Personal life
- Parent(s): Chōsokabe Motochika Lady Motochika (Lady Nana)
- Occupation: Retainer of samurai clan

Military service
- Unit: Chōsokabe clan

= Akohime =

Akohime (阿古姫) was a Japanese noble woman from the Chōsokabe clan during the Sengoku period to the early Edo period. She was the daughter of Chōsokabe Motochika, the daimyō of Tosa Province in Shikoku. She was the last notable survivor of the clan after the Siege of Osaka; being responsible for continuing the Chōsokabe's lineage in Sendai domain when she became retainer of Date Masamune.

== Biography ==
Akohime was the daughter of Chōsokabe Motochika, known for having unified the island of Shikoku. She was also the sister of Chōsokabe Morichika and wife of Satake Chikanao, a retainer of the Chōsokabe, and bore two sons which would later be known as Igarashi Motonari e Shibata Tomomoto.

In 1615, during the Summer Campaign of the Siege of Ōsaka, Akohime accompanied the Chōsokabe army who were allies of the Toyotomi clan in the fight against the Tokugawa clan. Akohime, Chikanao and Chōsokabe Morichika enter Ōsaka Castle, but the Toyotomi lost the battle while Chikanao was killed in action. When Ōsaka Castle fell, Akohime and her two sons were captured by soldiers under the command of Date Masamune, the head of the Sendai domain. Masamune spared the lives of Akohime and her sons, after which Akohime served as a personal maid of the Date family under the name of Chūjō.

== Chōsokabe influence in Sendai ==
The lands of the Chōsokabe clan had been confiscated after the end of the Siege of Osaka, but Akohime who was spared from death used her influence to continue the Chosokabe lineage. Akohime was well-educated and articulate, so she was trusted by Masamune and served him into his later years.
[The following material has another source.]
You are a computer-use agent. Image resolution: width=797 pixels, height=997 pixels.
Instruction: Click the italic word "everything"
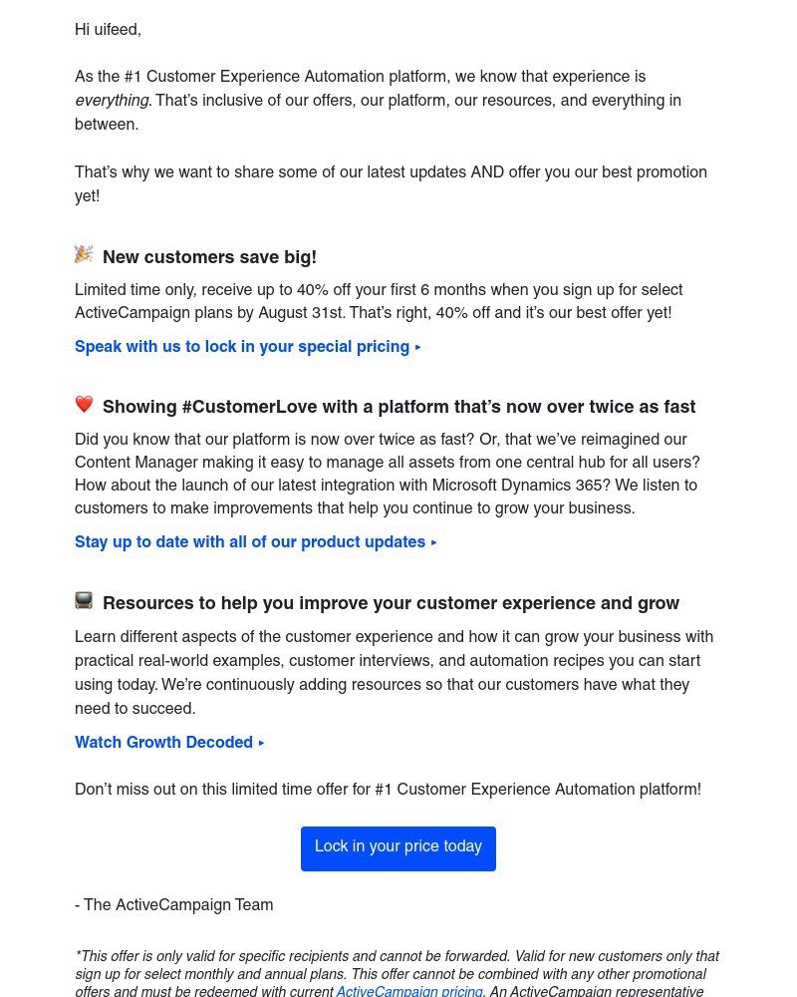tap(112, 102)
Because of Akohime's efforts, each of her sons was adopted by a senior vassal and both became successors to their respective adoptive parents. Her sons also became servants of the family. Later, her second son, Motomaru, succeeded a senior retainer named Shiho Shibata and adopted the name of Shibata Tomomoto. For that reason, there were people related to Chosokabe who went to Sendai with the help of Akohime and her children.

Tomomoto worked as a magistrate.  In 1671, during the Date Disturbance, he died in a sword fight against Harada Munesuke at the residence of Sakai Tadakiyo.

While serving as a personal maid to Masamune, Akohime requested of her cultured lord a work of calligraphy for which he wrote a song from Kiyohara no Motosuke, a revered noble and poet from the tenth century in the Heian period.

== Sources ==
- 佐藤憲一『素顔の伊達政宗 「筆まめ」戦国大名の生き様』（洋泉社、2012年）
- 明田鉄男 編『幕末維新全殉難者名鑑1』新人物往来社、1986年。ISBN 4404013353。